Après plus de 15 ans sans le moindre signe, l’énigmatique saumon-carpe géant du Mékong, surnommé « le fantôme du Mékong », refait surface, mettant fin au débat sur son extinction. Une équipe internationale de scientifiques, impliquant Sébastien Brosse, enseignant-chercheur à l’université Toulouse III – Paul Sabatier au sein du Centre de recherche sur la biodiversité et l’environnement (CRBE – CNRS/IRD/Toulouse INP/UT3), vient de révéler que trois nouveaux individus de cette espèce ont été capturés entre 2020 et 2023. Ces résultats ont été publiés dans Biological Conservation le 13 octobre et soulignent la nécessité de s’appuyer sur des méthodes innovantes d’inventaire de biodiversité pour développer des plans de conservation ambitieux.

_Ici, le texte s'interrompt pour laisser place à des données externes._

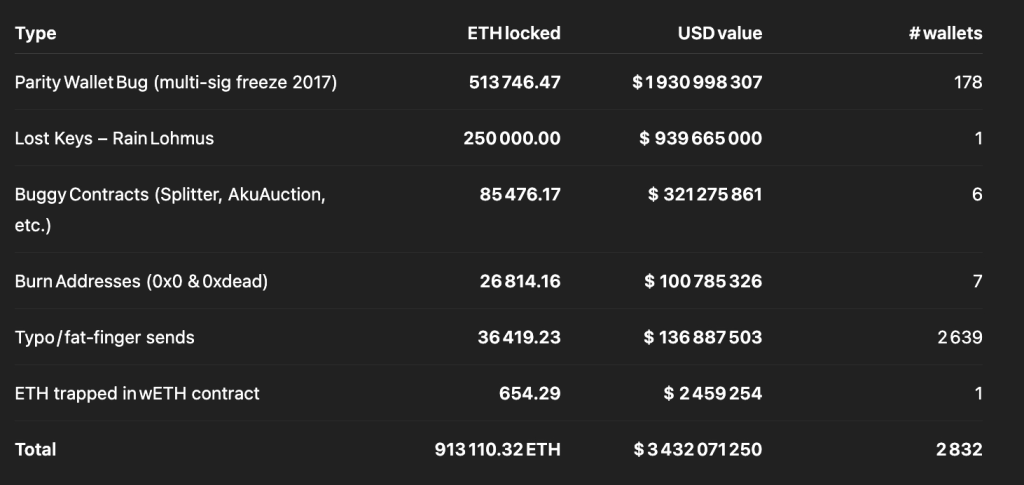
Task: Click the 250 000.00 ETH locked value
Action: point(512,138)
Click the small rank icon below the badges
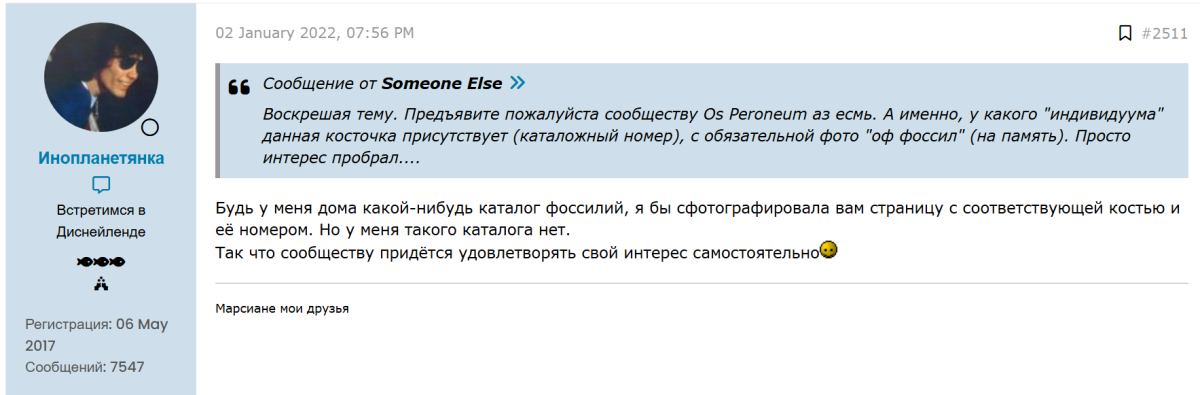The height and width of the screenshot is (395, 1200). [x=101, y=284]
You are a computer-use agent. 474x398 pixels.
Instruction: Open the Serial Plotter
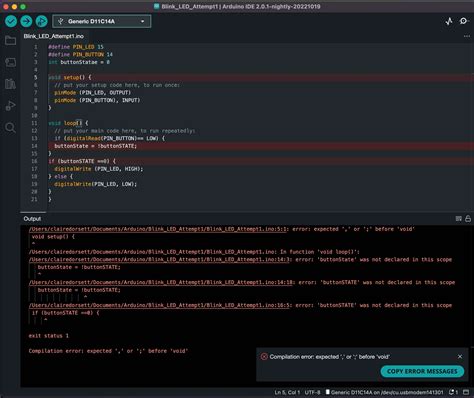(449, 21)
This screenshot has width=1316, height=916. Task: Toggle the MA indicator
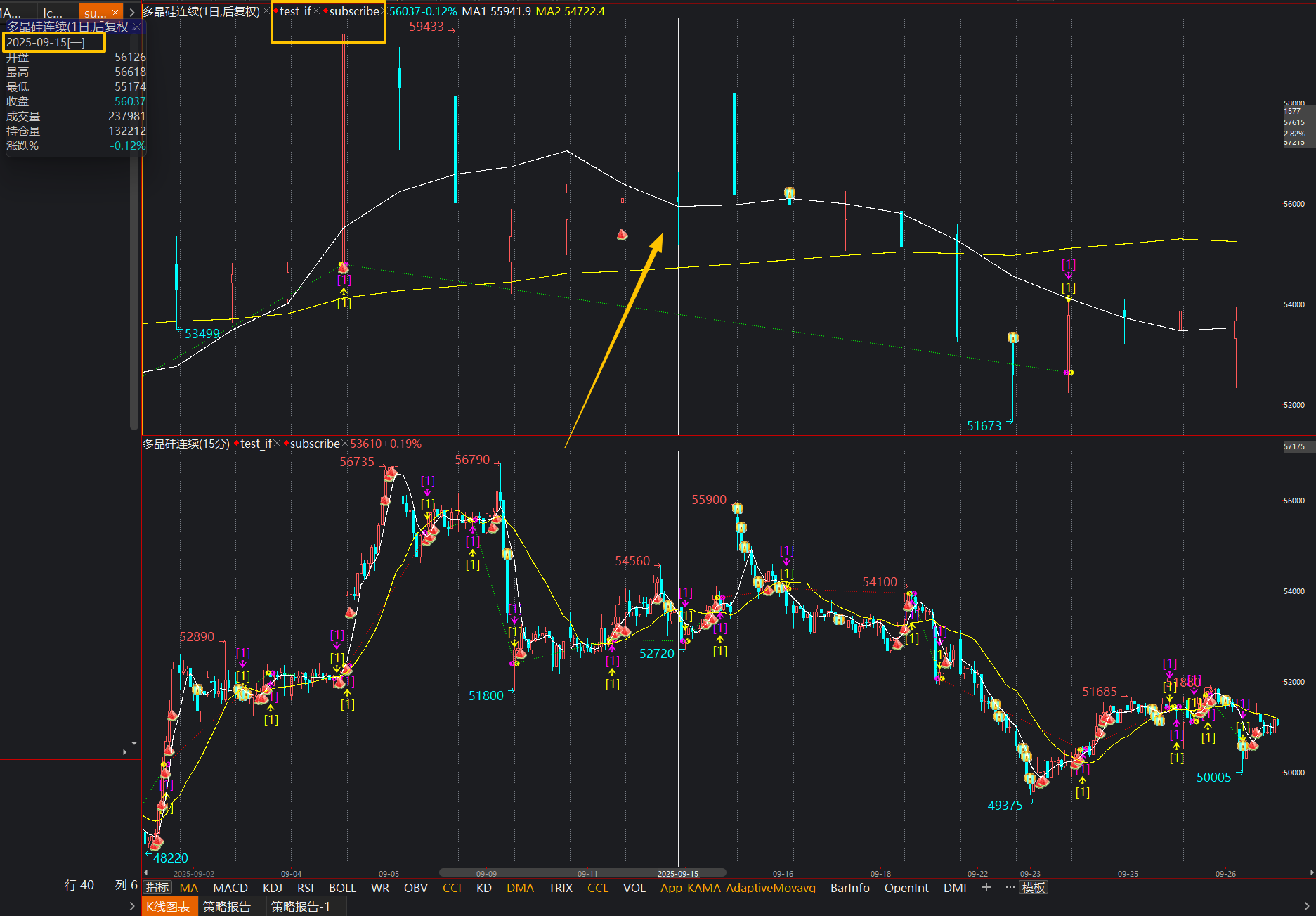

Comme l’esturgeon, le silure ou l’arapaïma, le saumon-carpe géant (Aaptosyax grypus) fait partie des plus grands poissons d’eau douce du globe, que l’on regroupe sous le terme de méga-poissons. Pourtant, malgré sa grande taille (jusqu’à 1 m 30 et 30 kg) ce poisson, qui n’habite que le fleuve Mékong et ses affluents, est particulièrement rare et insaisissable. Il n’a été scientifiquement nommé qu’en 1991, et en tout et pour tout, moins de 30 individus ont été recensés.
De plus, aucun spécimen n’ayant été rencontré depuis 2005, l’espèce était considérée comme probablement éteinte. Cette hypothèse s’est récemment révélée fausse suite à la capture de trois individus adultes entre 2020 et 2023, confirmant donc que ce poisson peuple toujours les eaux du Mékong.
Fait surprenant, ces trois spécimens ont été capturés au Cambodge, loin de la zone où l’on pensait que l’espèce se trouvait. « Cela laisse penser que l’aire de distribution de ce poisson est plus large que ce le l’on croyait auparavant », estime Sébastien Brosse. « Il faut cependant rester prudents quant au potentiel de survie de l’espèce, qui reste considérée comme en danger critique d’extinction par l’union internationale pour la conservation de la nature ».
Pour mieux connaitre cette espèce, les scientifiques proposent de s’appuyer sur des méthodes non-invasives d’inventaires de biodiversité, comme la collecte de l’ADN que libèrent ces animaux dans l’environnement en renouvelant leurs cellules, ainsi que dans leurs excréments, urine ou mucus. Cet ADN, nommé ADN environnemental, peut être collecté par une simple filtration de quelques dizaines de litres de l’eau du fleuve, permettant ainsi de détecter les organismes vivant dans le milieu. Cette méthode permettrait donc de mieux cibler la distribution actuelle du saumon-carpe géant sans nécessité d’observer ou de capturer des spécimens.
Les chercheurs invitent également les pêcheurs locaux à devenir des protecteurs de ce poisson rare. Grâce à des projets de sciences participatives développés conjointement au Cambodge, en Thaïlande et au Laos, les pêcheurs pourraient signaler toute observation ou capture, participant ainsi activement à la survie de cette espèce emblématique.
D’après Sébastien Brosse « le développement de telles initiatives pourrait non seulement aider à la conservation du saumon-carpe géant, mais contribuerait également à conserver l’ensemble de la faune aquatique du Mékong qui compte de nombreux méga-poissons en danger d’extinction, dont le poisson-chat géant du Mékong ou et la raie d’eau douce géante ».